# What you will do
- A) In the MsBackendPy documentation file, which two values are listed as options for the pythonLibrary argument?
- B) Please extend the MsBackendPy documentation file, starting right after its final usage line.

# Provided passage
◆ ◆ ◆ ◆

% Generated by roxygen2: do not edit by hand
% Please edit documentation in R/MsBackendPython.R
\name{MsBackendPy}
\alias{MsBackendPy}
\alias{backendInitialize,MsBackendPy-method}
\alias{length,MsBackendPy-method}
\alias{spectraVariables,MsBackendPy-method}
\alias{spectraData,MsBackendPy-method}
\alias{spectraData<-,MsBackendPy-method}
\alias{peaksData,MsBackendPy-method}
\alias{peaksData<-,MsBackendPy-method}
\alias{$,MsBackendPy-method}
\alias{$<-,MsBackendPy-method}
\alias{intensity<-,MsBackendPy-method}
\alias{mz<-,MsBackendPy-method}
\alias{spectraVariableMapping<-,MsBackendPy-method}
\alias{spectraVariableMapping,MsBackendPy-method}
\alias{reindex}
\title{A MS data backend for MS data stored in Python}
\usage{
\S4method{backendInitialize}{MsBackendPy}(
  object,
  pythonVariableName = character(),
  spectraVariableMapping = defaultSpectraVariableMapping(),
  pythonLibrary = c("matchms", "spectrum_utils"),
  ...,
  data
)

\S4method{length}{MsBackendPy}(x)

\S4method{spectraVariables}{MsBackendPy}(object)

\S4method{spectraData}{MsBackendPy}(object, columns = spectraVariables(object), drop = FALSE)

\S4method{spectraData}{MsBackendPy}(object) <- value

\S4method{peaksData}{MsBackendPy}(object, columns = c("mz", "intensity"), drop = FALSE)

\S4method{peaksData}{MsBackendPy}(object) <- value

\S4method{$}{MsBackendPy}(x, name)

\S4method{$}{MsBackendPy}(x, name) <- value

\S4method{intensity}{MsBackendPy}(object) <- value

\S4method{mz}{MsBackendPy}(object) <- value

\S4method{spectraVariableMapping}{MsBackendPy}(object) <- value

\S4method{spectraVariableMapping}{MsBackendPy}(object, value)

◆ ◆ ◆ ◆

# Data supplied

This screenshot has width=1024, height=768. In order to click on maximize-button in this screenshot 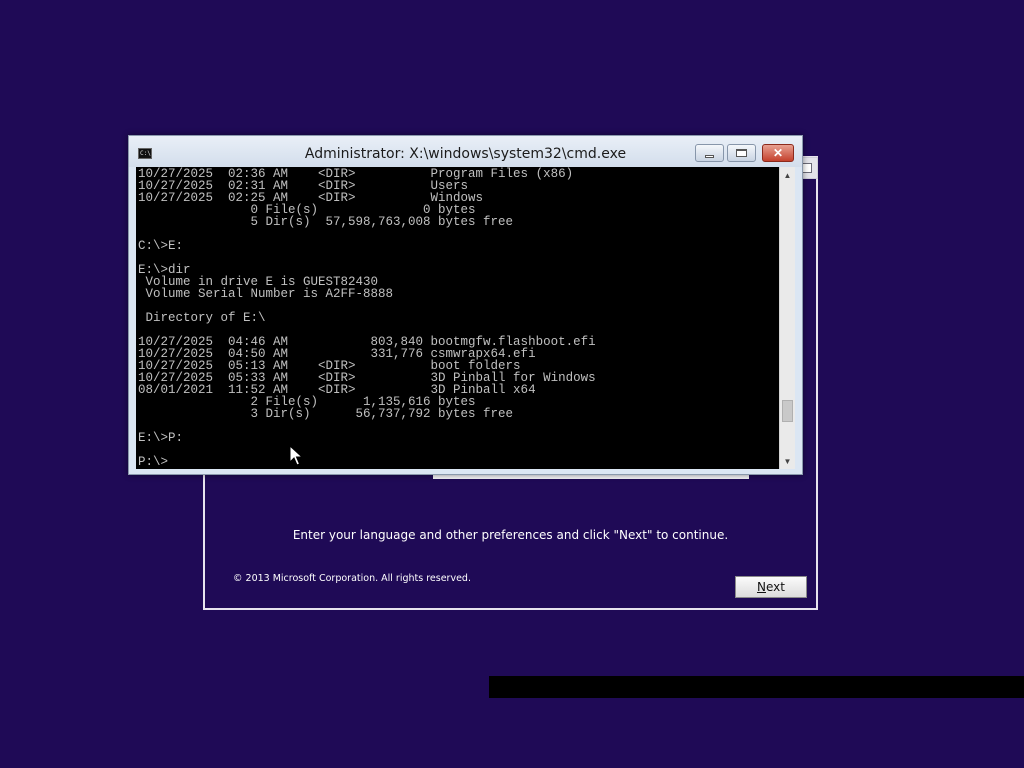, I will do `click(742, 153)`.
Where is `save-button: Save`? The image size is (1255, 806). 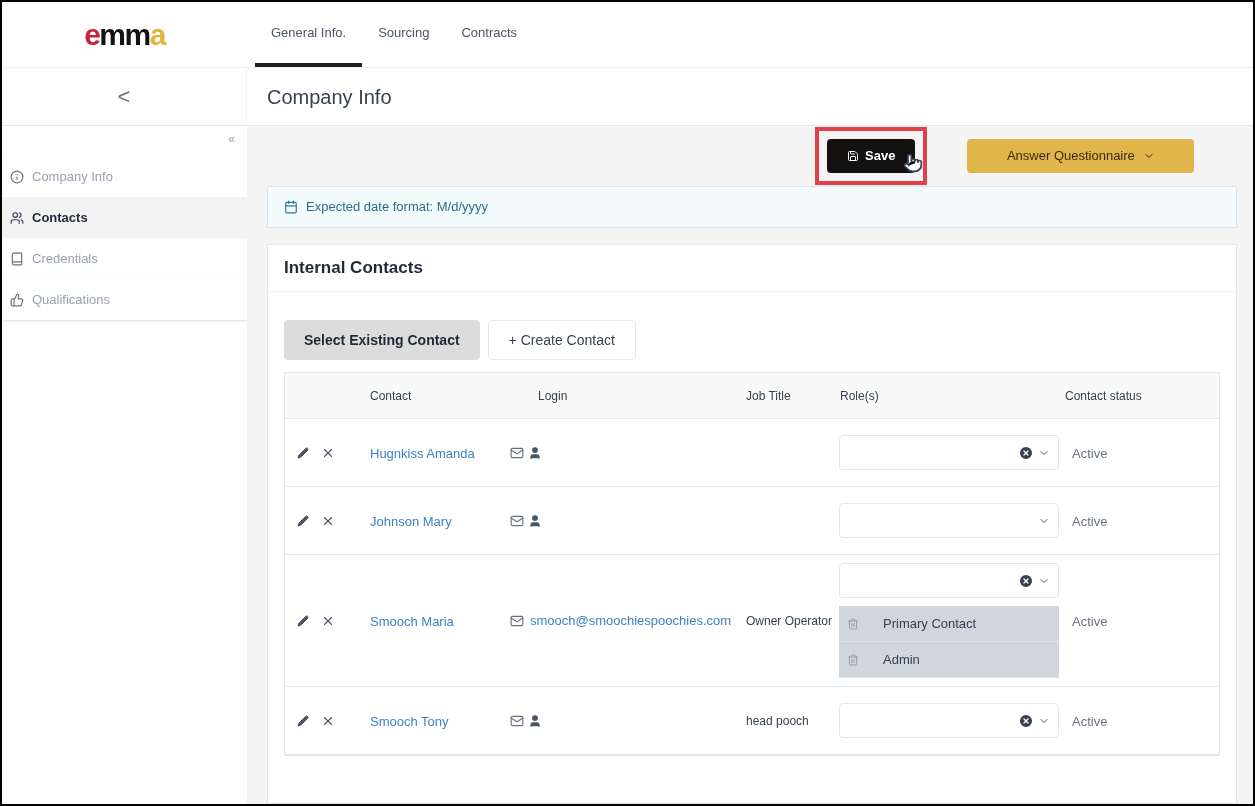 save-button: Save is located at coordinates (872, 156).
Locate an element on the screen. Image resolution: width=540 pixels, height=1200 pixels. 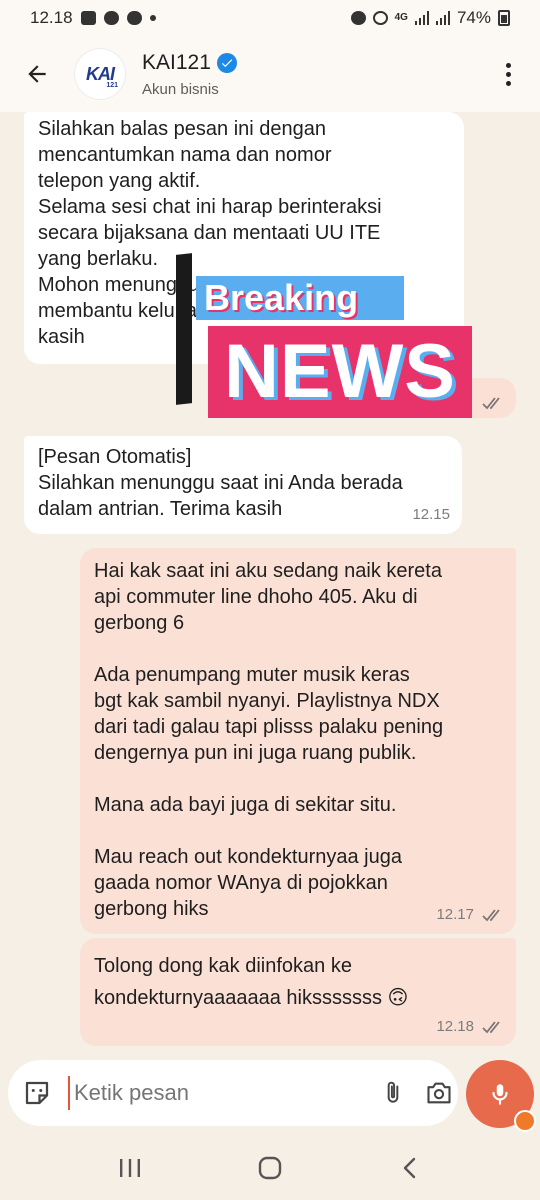
message-meta: 12.17 is located at coordinates (470, 915).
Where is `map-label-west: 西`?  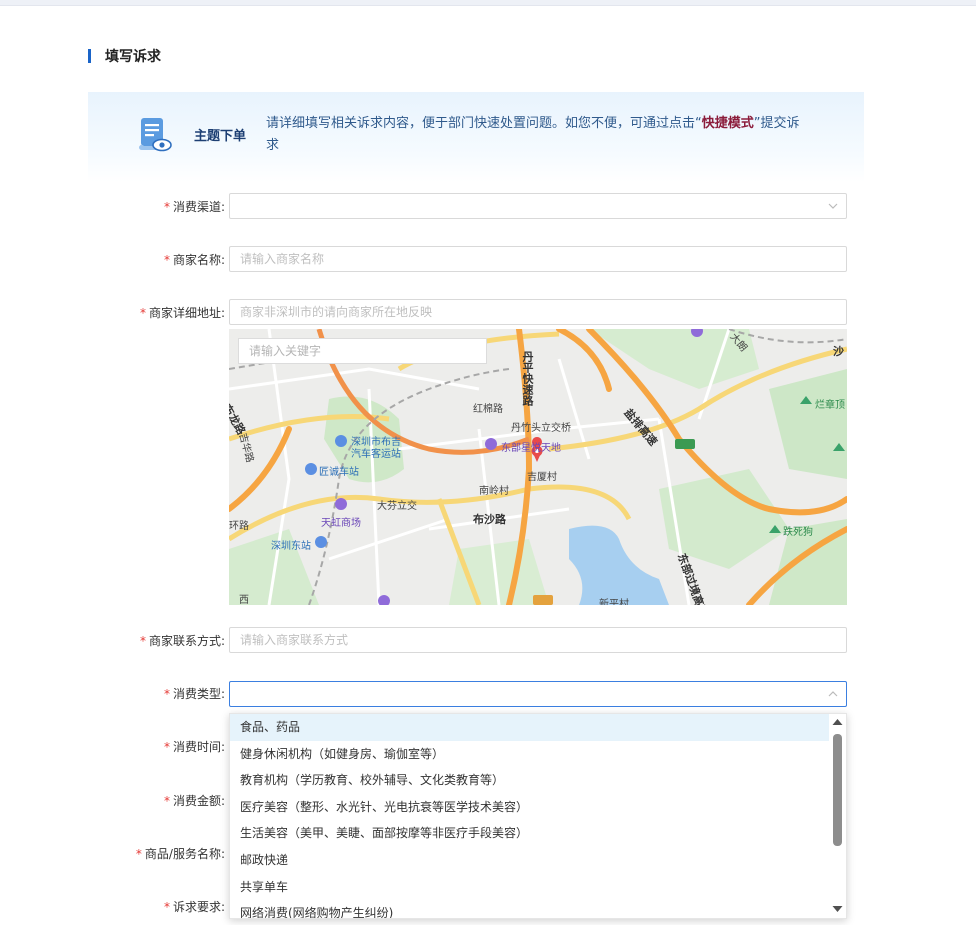 map-label-west: 西 is located at coordinates (244, 600).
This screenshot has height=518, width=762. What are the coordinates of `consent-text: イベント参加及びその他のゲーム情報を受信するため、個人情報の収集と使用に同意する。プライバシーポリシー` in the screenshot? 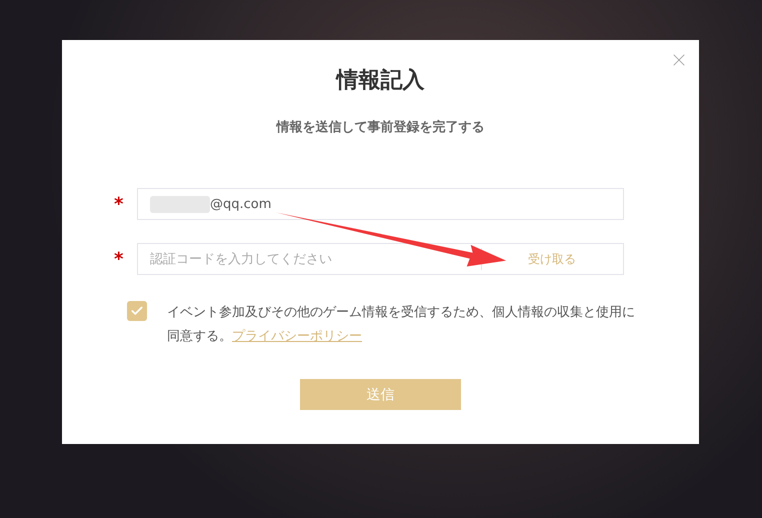 It's located at (402, 325).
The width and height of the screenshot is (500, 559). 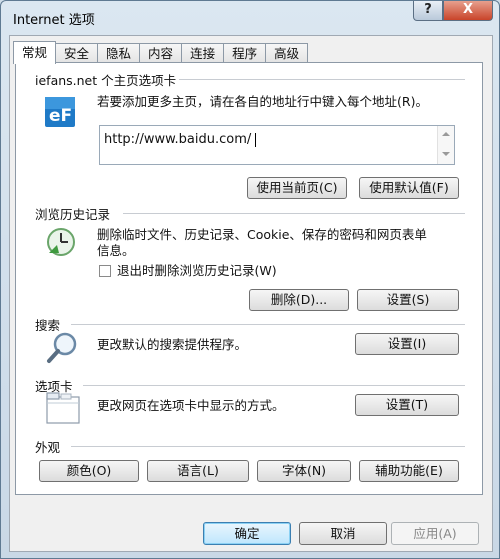 What do you see at coordinates (35, 52) in the screenshot?
I see `tab-general: 常规` at bounding box center [35, 52].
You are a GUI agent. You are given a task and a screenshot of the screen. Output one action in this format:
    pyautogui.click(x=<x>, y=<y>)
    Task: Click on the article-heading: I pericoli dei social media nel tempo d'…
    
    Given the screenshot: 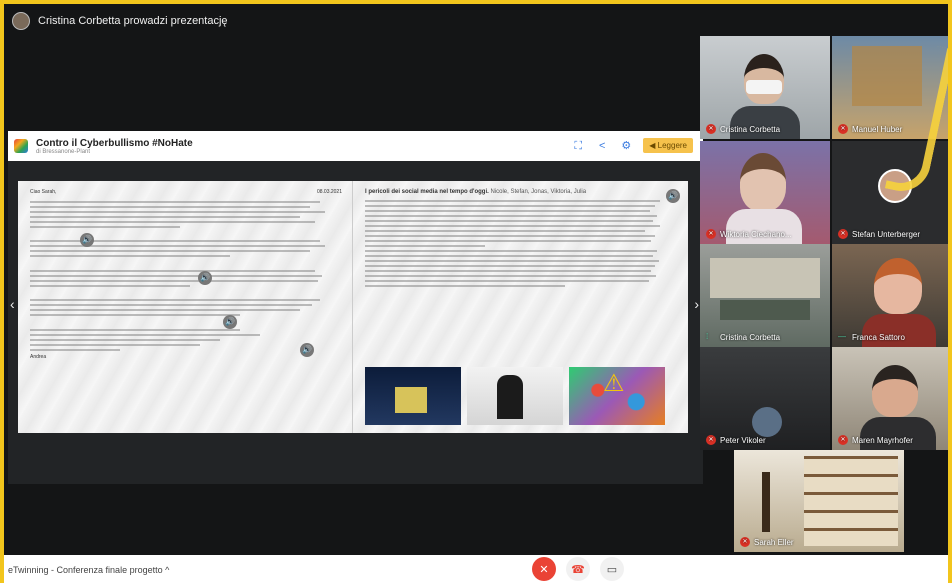 What is the action you would take?
    pyautogui.click(x=520, y=192)
    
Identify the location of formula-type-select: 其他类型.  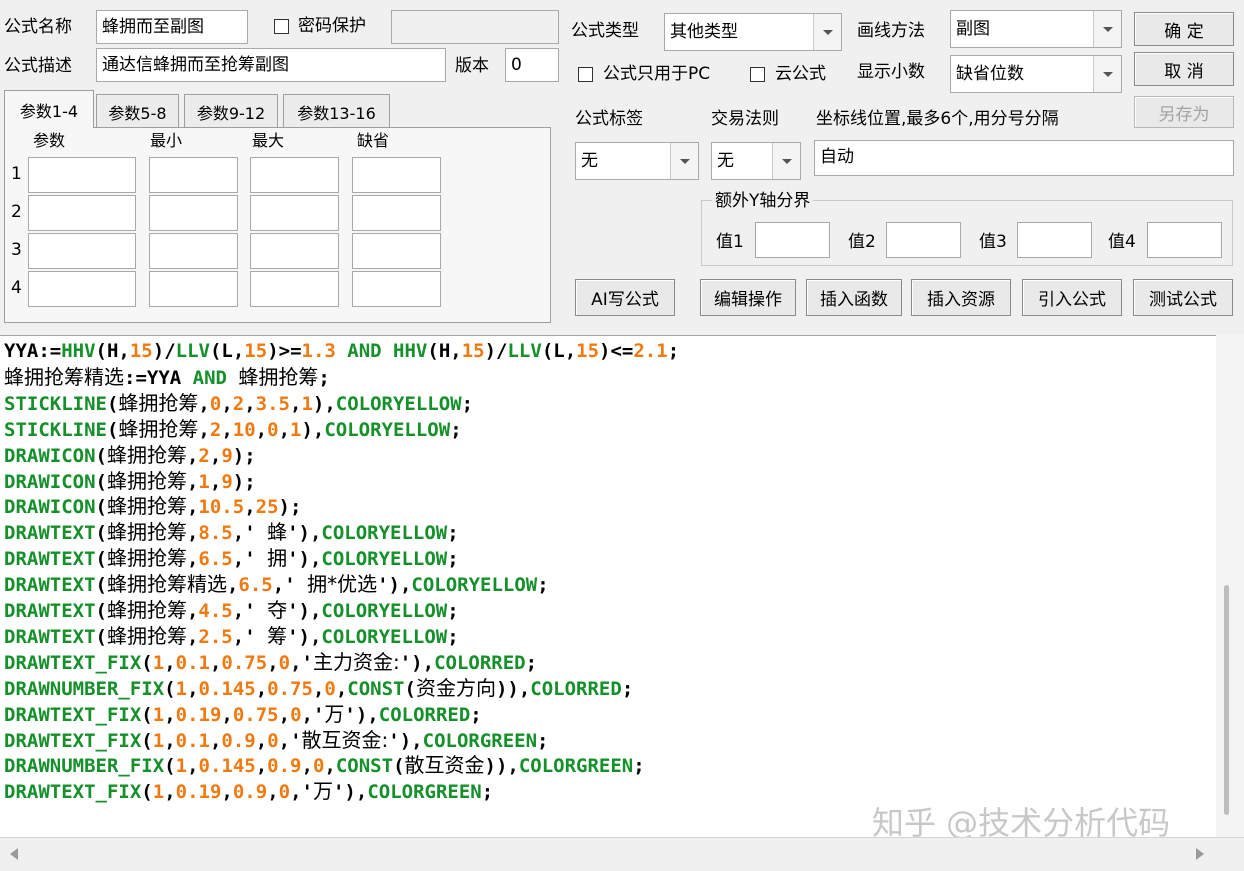
(753, 32).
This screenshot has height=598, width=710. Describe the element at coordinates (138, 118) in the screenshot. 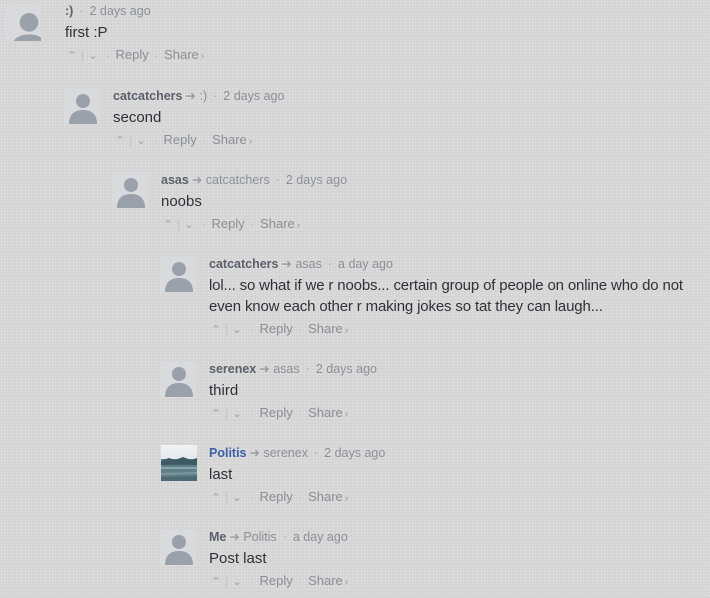

I see `comment-text: second` at that location.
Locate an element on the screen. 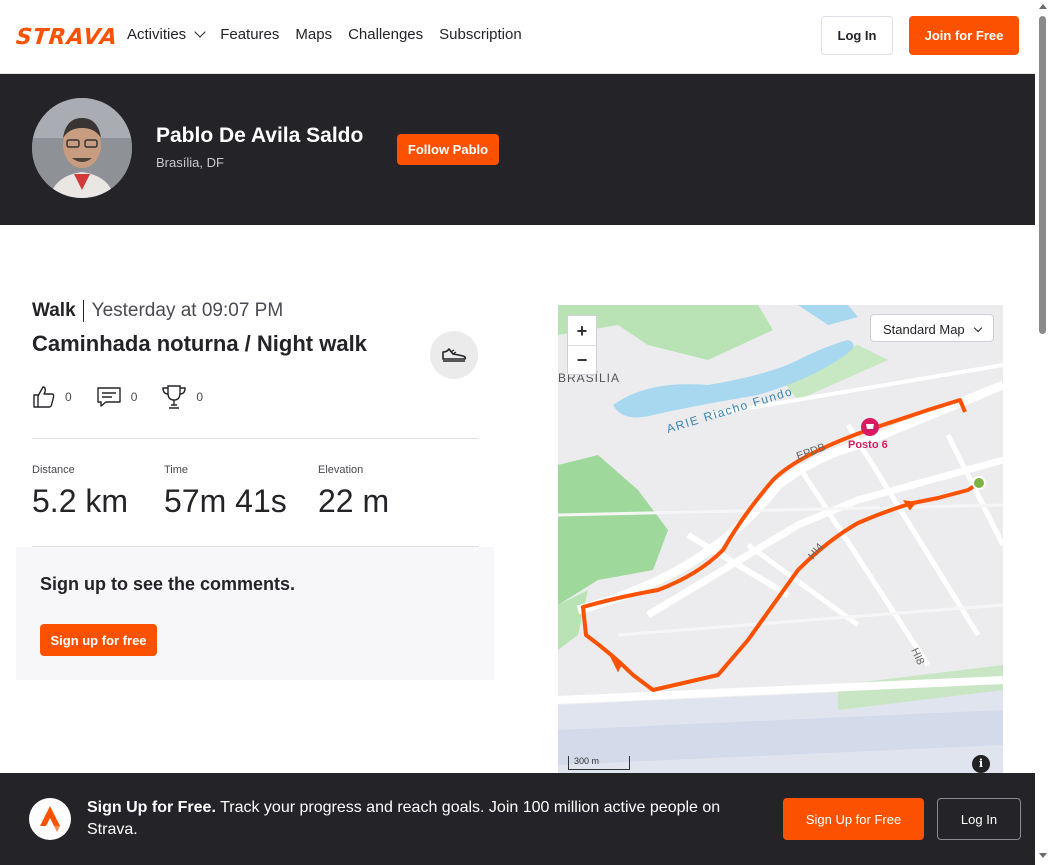 The width and height of the screenshot is (1050, 865). scroll-down-arrow-icon is located at coordinates (1043, 856).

◆ ◆ ◆ ◆

# Answers provided
- A) "matchms" and "spectrum_utils"

- B)
reindex(object)
}
\arguments{
\item{object}{A \code{MsBackendPy} object.}

\item{pythonVariableName}{For \code{backendInitialize()}: \code{character(1)} with the
name of the variable/Python attribute that contains the list of
\code{matchms.Spectrum} objects with the MS data.}

\item{spectraVariableMapping}{For \code{backendInitialize()}: named \code{character}
with the mapping between spectra variable names and (\code{matchms.Spectrum})
metadata names. See \code{\link[=defaultSpectraVariableMapping]{defaultSpectraVariableMapping()}}, and the
description of the \code{backendInitialize()} function for \code{MsBackendPy}
for more information and details.}

\item{pythonLibrary}{For \code{backendInitialize()}: \code{character(1)} specifying
the Python library used to represent the MS data in Python. Can be
either \code{pythonLibrary = "matchms"} (the default) or
\code{pythonLibrary = "spectrum_utils"}.}

\item{...}{Additional parameters.}

\item{data}{For \code{backendInitialize()}: \code{DataFrame} with the full MS data
(peaks data and spectra data) such as extracted with the
\code{\link[Spectra:spectraData]{Spectra::spectraData()}} method on another \code{MsBackend} instance.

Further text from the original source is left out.